A traditional debt settlement law firm might help college personnel avoid bankruptcy, but won’t necessarily prevent a college from “going out of business” in the traditional sense. This is especially true when you consider the reasons for the financial stress: fewer students wish to continue onto higher education because of rapidly climbing costs, and others don’t feel like they have the financial capabilities to enroll in the first place.
Moody Investor Services Associate Managing Director Susan Fitzgerald commented on the financial pressure colleges are experiencing: “It’s here to stay. I think we see the higher education sector is in a period of real transformation in terms of how students learn and where they learn.”
Another reason that schools are shuttering their doors forever is based on demographics in certain geographic locations like the Northeast, where much of the population is aging and the younger generations simply don’t have as many kids. In 2019, Green Mountain College closed in Vermont. It had been offering higher education to students for 185 years when officials made the decision to close up shop. Newbury College in Massachusetts also closed in 2019.

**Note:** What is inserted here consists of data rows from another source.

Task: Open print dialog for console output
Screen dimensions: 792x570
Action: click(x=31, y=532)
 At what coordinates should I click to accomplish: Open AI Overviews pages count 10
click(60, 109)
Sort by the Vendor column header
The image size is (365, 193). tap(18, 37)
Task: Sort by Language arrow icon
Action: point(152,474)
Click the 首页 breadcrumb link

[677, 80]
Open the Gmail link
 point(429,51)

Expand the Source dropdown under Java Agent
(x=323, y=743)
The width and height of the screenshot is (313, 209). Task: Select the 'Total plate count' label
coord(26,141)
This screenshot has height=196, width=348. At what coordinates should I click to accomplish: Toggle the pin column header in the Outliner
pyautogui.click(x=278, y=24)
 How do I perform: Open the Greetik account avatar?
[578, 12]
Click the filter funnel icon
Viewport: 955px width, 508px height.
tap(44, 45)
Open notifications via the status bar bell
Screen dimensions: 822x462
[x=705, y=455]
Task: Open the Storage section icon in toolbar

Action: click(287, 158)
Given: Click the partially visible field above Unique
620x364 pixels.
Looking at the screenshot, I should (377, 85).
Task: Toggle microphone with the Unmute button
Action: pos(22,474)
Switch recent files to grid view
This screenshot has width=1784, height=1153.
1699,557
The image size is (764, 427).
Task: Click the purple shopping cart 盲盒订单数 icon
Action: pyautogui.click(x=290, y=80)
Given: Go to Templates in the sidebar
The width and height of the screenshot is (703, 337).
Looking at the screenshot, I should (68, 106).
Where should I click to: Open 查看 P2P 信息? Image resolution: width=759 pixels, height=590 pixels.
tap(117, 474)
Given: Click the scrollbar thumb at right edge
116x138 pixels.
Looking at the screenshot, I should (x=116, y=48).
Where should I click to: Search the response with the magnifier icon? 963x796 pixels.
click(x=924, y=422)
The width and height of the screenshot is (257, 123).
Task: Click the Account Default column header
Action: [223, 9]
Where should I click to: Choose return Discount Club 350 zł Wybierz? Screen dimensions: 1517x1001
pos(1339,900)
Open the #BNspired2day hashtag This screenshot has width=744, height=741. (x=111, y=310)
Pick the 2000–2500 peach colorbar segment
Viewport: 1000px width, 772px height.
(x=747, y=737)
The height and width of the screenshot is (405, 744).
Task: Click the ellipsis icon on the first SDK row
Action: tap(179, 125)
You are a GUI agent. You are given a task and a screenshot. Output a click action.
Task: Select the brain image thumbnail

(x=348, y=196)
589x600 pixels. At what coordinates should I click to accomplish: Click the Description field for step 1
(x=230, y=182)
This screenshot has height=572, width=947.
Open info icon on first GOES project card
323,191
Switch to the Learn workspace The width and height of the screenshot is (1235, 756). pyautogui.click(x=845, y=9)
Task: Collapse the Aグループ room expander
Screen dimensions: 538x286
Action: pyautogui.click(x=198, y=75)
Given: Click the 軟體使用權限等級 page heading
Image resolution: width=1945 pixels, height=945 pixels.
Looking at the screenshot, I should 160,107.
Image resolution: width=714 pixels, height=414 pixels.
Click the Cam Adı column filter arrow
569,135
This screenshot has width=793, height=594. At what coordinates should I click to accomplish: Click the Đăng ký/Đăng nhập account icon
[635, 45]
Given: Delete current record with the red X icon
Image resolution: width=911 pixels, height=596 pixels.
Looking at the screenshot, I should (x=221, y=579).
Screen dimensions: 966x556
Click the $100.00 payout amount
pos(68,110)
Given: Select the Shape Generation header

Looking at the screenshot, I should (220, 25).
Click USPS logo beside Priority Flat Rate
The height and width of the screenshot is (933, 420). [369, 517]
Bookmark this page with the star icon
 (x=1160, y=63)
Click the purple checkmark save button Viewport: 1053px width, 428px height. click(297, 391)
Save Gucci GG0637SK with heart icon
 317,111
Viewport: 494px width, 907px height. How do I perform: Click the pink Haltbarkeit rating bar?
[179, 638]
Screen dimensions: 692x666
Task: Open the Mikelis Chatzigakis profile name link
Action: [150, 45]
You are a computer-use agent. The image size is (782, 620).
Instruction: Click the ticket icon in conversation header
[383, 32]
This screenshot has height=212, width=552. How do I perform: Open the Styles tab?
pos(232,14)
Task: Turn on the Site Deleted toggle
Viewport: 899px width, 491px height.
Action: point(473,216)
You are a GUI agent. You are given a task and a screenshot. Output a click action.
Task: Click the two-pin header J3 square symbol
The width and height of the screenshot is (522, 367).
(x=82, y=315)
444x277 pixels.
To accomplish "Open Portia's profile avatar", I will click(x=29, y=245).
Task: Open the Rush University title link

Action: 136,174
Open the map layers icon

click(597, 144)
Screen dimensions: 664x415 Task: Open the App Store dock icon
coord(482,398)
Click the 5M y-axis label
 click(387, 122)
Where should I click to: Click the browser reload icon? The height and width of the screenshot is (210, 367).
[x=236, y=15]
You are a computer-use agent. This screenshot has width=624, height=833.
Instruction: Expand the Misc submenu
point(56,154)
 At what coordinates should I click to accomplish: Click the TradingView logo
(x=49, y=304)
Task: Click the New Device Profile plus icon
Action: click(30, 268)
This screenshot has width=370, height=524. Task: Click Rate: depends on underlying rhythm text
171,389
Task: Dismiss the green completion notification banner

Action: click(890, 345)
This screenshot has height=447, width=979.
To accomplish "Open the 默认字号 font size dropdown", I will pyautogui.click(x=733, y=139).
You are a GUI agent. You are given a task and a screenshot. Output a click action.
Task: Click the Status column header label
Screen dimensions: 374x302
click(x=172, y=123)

Former Newbury College President Joseph Chillo, “It is no secret that weighty financial challenges are pressing on liberal arts colleges throughout the country. Newbury College is no exception.”
Massachusetts Mount Ida College closed in 2018 without much lip service, which left around 1,500 students wondering how they would transfer credits or complete their education. This particular closure resulted in a new state law to force state education officials to make private college financial woes known to the public.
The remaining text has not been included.